GOAL OF THE EXERCISE >>
Retype all the records with nothing changed.

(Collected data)

[Start of section]

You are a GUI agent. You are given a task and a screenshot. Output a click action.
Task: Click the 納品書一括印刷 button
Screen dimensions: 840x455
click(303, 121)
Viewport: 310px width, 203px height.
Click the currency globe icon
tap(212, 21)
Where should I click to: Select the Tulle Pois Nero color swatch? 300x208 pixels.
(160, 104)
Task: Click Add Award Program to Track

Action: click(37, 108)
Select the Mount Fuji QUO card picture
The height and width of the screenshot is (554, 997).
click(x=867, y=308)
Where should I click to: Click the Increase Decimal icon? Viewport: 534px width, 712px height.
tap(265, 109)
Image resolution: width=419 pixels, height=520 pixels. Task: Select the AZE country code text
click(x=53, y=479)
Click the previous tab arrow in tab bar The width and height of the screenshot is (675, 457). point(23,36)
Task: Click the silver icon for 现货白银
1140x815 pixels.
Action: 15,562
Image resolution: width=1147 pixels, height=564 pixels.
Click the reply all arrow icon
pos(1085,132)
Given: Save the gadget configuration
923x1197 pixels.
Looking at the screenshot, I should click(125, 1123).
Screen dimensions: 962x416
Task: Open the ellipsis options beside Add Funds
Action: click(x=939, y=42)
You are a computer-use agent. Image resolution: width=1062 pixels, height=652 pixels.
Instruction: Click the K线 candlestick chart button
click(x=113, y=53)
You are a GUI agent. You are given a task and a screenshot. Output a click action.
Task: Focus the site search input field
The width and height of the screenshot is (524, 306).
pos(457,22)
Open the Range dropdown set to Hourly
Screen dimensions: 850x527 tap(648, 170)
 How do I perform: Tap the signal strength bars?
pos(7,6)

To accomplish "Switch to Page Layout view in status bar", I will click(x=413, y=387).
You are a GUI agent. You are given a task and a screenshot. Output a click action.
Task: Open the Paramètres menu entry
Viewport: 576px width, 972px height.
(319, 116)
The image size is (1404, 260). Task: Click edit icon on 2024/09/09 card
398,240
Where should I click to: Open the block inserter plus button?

[End of section]

ANSWER SECTION >>
You are a GUI agent. You are given a task and a screenshot. Output a click action.
Task: Click the 納品書一括印刷 button
Screen dimensions: 840x455
click(303, 121)
Viewport: 310px width, 203px height.
Click the currency globe icon
tap(212, 21)
Where should I click to: Select the Tulle Pois Nero color swatch? 300x208 pixels.
(160, 104)
Task: Click Add Award Program to Track

Action: click(37, 108)
Select the Mount Fuji QUO card picture
The height and width of the screenshot is (554, 997).
click(x=867, y=308)
Where should I click to: Click the Increase Decimal icon? Viewport: 534px width, 712px height.
tap(265, 109)
Image resolution: width=419 pixels, height=520 pixels. Task: Select the AZE country code text
click(x=53, y=479)
Click the previous tab arrow in tab bar The width and height of the screenshot is (675, 457). point(23,36)
Task: Click the silver icon for 现货白银
1140x815 pixels.
Action: 15,562
Image resolution: width=1147 pixels, height=564 pixels.
Click the reply all arrow icon
pos(1085,132)
Given: Save the gadget configuration
923x1197 pixels.
Looking at the screenshot, I should click(125, 1123).
Screen dimensions: 962x416
Task: Open the ellipsis options beside Add Funds
Action: click(x=939, y=42)
You are a computer-use agent. Image resolution: width=1062 pixels, height=652 pixels.
Instruction: Click the K线 candlestick chart button
click(x=113, y=53)
You are a GUI agent. You are given a task and a screenshot. Output a click action.
Task: Focus the site search input field
The width and height of the screenshot is (524, 306).
pos(457,22)
Open the Range dropdown set to Hourly
Screen dimensions: 850x527 tap(648, 170)
 How do I perform: Tap the signal strength bars?
pos(7,6)

To accomplish "Switch to Page Layout view in status bar", I will click(x=413, y=387).
You are a GUI agent. You are given a task and a screenshot. Output a click action.
Task: Open the Paramètres menu entry
Viewport: 576px width, 972px height.
(319, 116)
The image size is (1404, 260). Task: Click edit icon on 2024/09/09 card
398,240
Where should I click to: Open the block inserter plus button?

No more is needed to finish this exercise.